From the line containing "Given: Toggle the" through the last line of the records below, each line is to be repeated exactly; pictures are to be omitted.

(Stored data)
= = = = = = =
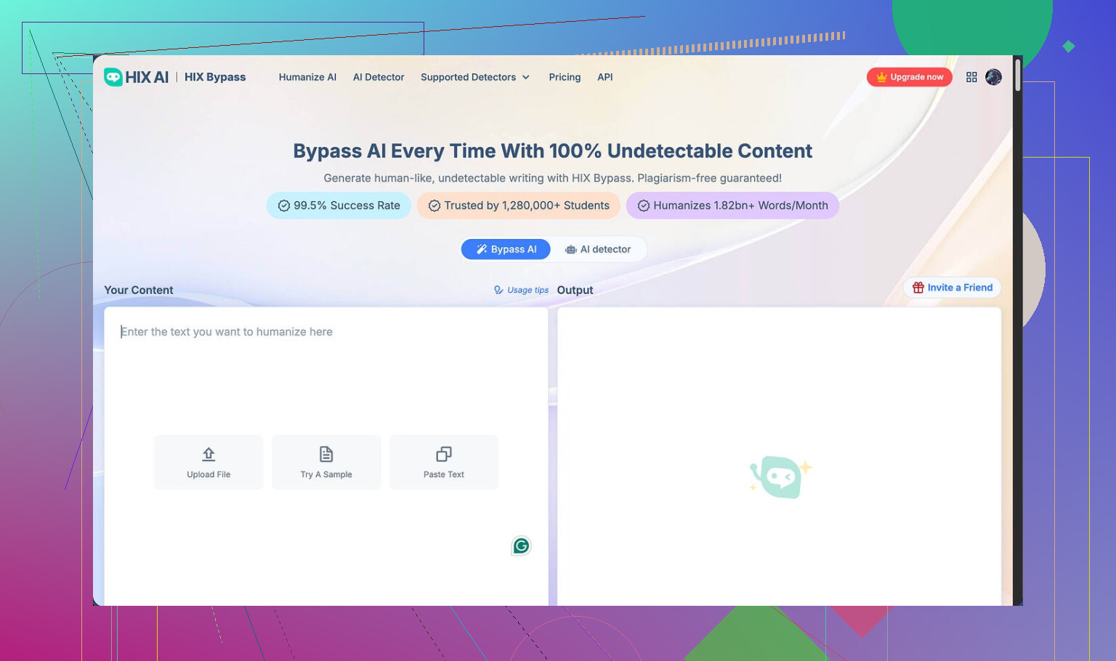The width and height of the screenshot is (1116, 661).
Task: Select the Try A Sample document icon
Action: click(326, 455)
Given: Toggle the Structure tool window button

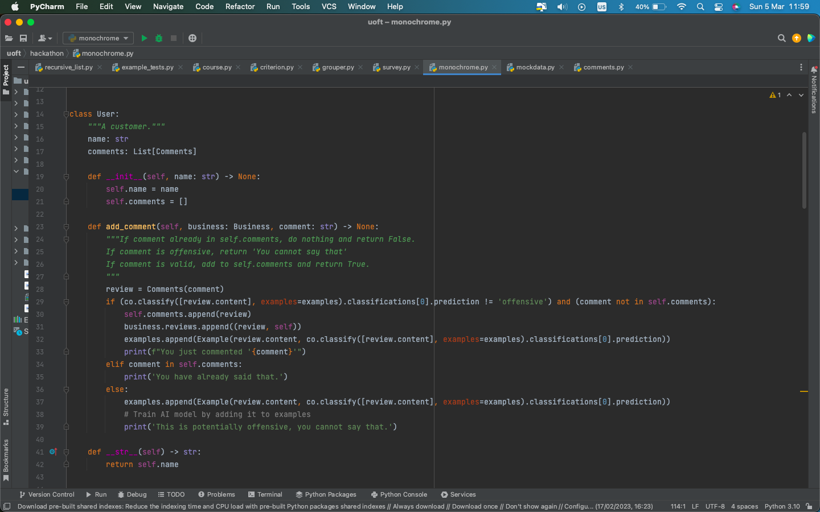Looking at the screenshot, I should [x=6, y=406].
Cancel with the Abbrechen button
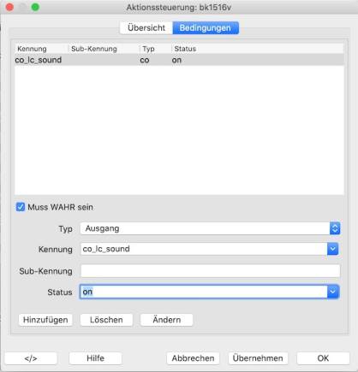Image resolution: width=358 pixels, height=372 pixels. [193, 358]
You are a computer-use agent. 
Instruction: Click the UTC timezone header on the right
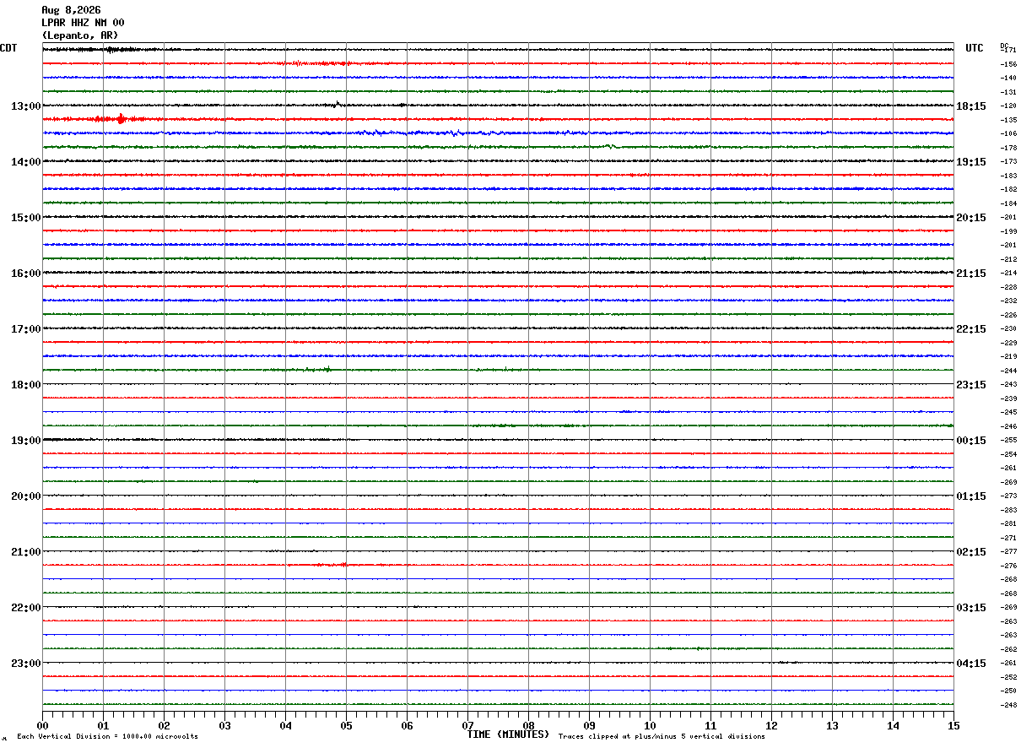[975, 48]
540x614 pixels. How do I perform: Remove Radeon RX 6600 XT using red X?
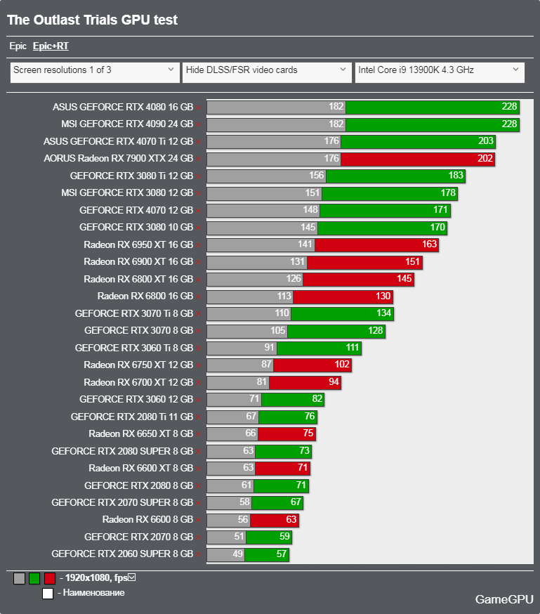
= = = = = = =
Written solution |
Given: Toggle the Structure tool window button

Looking at the screenshot, I should [x=6, y=406].
Cancel with the Abbrechen button
Image resolution: width=358 pixels, height=372 pixels. [193, 358]
You are a computer-use agent. 
Instruction: Click the UTC timezone header on the right
[975, 48]
540x614 pixels. How do I perform: Remove Radeon RX 6600 XT using red X?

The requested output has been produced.